One of the largest, and most detailed, biophysically realistic brain simulations of an animal has been built using one of the world’s fastest supercomputers. This virtual copy of a whole mouse cortex opens new ways to study the brain: simulating diseases like Alzheimer’s or epilepsy to watch in detail how damage spreads throughout neural networks or understanding cognition and consciousness. It simulates both form and function, with almost ten million neurons, 26 billion synapses, and 86 interconnected brain regions.
“This shows the door is open. We can run these kinds of brain simulations effectively with enough computing power,” said Anton Arkhipov, PhD, an investigator at the Allen Institute who worked on the project. “It’s a technical milestone giving us confidence that much larger models are not only possible, but achievable with precision and scale.”
The work is currently under review and will be published soon, in coordination with SC25—the world’s premier supercomputing conference taking place in mid-November.
This global collaboration merges human neuroscience expertise with the computing power of Fugaku—the Japanese flagship supercomputer jointly developed by RIKEN and Fujitsu. Fugaku (the name comes from Mount Fuji, and just like the mountain’s high peak and broad base, it was chosen to symbolize its power and wide reach) is one of the world’s fastest supercomputers capable of more than 400 quadrillion operations per second.
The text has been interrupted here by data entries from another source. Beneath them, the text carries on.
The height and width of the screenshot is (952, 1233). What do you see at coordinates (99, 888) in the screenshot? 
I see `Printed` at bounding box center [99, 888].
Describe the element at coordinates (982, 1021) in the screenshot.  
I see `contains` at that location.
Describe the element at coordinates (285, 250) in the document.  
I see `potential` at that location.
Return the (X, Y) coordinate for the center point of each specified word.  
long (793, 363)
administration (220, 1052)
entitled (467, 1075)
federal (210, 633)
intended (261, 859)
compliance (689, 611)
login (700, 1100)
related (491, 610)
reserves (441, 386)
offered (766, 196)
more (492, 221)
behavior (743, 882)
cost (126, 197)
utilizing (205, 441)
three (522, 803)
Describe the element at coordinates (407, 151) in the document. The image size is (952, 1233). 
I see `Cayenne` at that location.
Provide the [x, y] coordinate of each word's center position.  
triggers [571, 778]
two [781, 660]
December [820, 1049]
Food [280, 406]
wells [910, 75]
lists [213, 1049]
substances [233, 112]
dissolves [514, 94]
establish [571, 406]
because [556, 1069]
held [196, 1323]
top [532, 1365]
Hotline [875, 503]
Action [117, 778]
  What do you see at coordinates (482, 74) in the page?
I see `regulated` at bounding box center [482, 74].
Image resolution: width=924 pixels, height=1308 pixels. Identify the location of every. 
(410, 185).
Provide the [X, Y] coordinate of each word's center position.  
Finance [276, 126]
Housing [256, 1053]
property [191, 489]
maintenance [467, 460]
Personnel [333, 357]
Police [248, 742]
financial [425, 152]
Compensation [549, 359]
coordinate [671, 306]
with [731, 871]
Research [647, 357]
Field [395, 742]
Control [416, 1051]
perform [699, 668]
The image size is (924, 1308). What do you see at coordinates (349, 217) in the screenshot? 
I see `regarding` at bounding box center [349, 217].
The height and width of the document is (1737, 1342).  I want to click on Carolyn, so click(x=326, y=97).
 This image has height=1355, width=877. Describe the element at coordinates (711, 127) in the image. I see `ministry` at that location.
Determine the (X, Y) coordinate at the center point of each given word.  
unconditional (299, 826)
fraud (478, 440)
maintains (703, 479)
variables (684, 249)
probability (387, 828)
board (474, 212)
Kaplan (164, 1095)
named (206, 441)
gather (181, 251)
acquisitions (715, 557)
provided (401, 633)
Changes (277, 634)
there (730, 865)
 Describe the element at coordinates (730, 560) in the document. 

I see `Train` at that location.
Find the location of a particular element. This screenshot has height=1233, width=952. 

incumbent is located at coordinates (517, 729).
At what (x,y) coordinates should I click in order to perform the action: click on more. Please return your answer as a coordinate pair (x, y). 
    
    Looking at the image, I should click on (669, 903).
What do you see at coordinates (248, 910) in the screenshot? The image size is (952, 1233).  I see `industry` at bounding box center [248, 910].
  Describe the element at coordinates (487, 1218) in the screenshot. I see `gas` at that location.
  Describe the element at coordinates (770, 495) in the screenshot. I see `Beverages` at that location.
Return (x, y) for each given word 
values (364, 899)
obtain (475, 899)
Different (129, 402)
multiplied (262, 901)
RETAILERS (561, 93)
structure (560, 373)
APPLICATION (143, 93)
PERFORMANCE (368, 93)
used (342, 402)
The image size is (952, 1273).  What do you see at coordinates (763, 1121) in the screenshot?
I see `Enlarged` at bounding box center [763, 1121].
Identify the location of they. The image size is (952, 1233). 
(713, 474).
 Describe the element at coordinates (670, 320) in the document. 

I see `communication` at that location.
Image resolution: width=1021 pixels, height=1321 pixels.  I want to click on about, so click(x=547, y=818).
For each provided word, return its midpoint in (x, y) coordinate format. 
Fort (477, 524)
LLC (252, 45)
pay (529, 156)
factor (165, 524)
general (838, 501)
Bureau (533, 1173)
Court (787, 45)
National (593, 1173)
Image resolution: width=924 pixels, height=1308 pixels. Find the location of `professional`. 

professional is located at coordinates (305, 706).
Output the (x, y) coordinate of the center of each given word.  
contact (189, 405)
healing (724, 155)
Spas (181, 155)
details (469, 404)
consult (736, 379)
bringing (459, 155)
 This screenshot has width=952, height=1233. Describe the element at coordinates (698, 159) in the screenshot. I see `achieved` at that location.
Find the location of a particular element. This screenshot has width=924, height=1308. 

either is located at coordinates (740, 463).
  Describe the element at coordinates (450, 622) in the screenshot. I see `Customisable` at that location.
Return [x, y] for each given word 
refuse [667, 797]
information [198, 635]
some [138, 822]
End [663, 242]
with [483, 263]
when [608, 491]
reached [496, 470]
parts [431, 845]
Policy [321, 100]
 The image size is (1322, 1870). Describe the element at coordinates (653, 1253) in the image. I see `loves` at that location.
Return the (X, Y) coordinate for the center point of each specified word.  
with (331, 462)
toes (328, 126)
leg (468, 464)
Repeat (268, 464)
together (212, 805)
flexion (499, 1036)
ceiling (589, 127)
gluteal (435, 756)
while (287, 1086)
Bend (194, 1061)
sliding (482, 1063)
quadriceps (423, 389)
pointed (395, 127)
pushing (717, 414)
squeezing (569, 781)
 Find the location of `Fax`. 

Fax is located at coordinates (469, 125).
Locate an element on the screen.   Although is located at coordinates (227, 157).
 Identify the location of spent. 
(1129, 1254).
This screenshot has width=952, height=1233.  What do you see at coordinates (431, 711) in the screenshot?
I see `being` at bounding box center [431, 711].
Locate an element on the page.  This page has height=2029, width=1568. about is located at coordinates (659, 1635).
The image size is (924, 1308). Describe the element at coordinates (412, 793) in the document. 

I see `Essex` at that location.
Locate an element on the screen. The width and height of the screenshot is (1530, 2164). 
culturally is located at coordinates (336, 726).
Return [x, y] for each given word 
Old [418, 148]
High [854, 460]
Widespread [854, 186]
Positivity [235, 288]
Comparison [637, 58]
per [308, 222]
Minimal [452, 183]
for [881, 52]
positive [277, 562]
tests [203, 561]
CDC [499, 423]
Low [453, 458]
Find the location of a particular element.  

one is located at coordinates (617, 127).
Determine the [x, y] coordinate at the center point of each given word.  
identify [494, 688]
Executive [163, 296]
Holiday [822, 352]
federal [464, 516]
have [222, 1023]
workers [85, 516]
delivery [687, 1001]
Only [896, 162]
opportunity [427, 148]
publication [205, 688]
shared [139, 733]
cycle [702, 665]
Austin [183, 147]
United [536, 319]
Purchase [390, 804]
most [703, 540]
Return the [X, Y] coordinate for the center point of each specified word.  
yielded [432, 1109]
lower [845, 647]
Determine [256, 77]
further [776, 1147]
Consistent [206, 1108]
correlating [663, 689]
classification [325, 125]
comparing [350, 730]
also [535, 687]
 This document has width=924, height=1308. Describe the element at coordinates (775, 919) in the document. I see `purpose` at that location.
“Fugaku is used for research in a wide range of computational science fields, such as astronomy, meteorology, and drug discovery, contributing to the resolution of many societal problems,” said Tadashi Yamazaki, PhD, from Japan’s University of Electro-Communications. “On this occasion, we utilized Fugaku for a neural circuit simulation.”
The supercomputer is made up of nodes, which are grouped together in layers like units, shelves, and racks. Together, these components add up to a total of 158,976 nodes, allowing Fugaku to manage a massive volume of data and computations.
Using the Allen Institute’s Brain Modeling ToolKit, the team translated data into the working digital simulation of the cortex. A neuron simulator, Neulite, turned equations into neurons that spike, signal, and chatter just like their living counterparts.
The simulated mouse cortex captures the structure and behavior of brain cells, down to the activations of synapses. “It’s a technical feat, but it’s only the first step,” said Yamazaki.
“Our long-term goal is to build whole-brain models, eventually even human models, using all the biological details our Institute is uncovering,” said Arkhipov. “We’re now moving from modeling single brain areas to simulating the entire brain of the mouse.” With this kind of computational power, the goal of a full, biophysically accurate brain model isn’t just science fiction anymore. Scientists are in a new frontier where understanding the brain means, quite literally, being able to build one.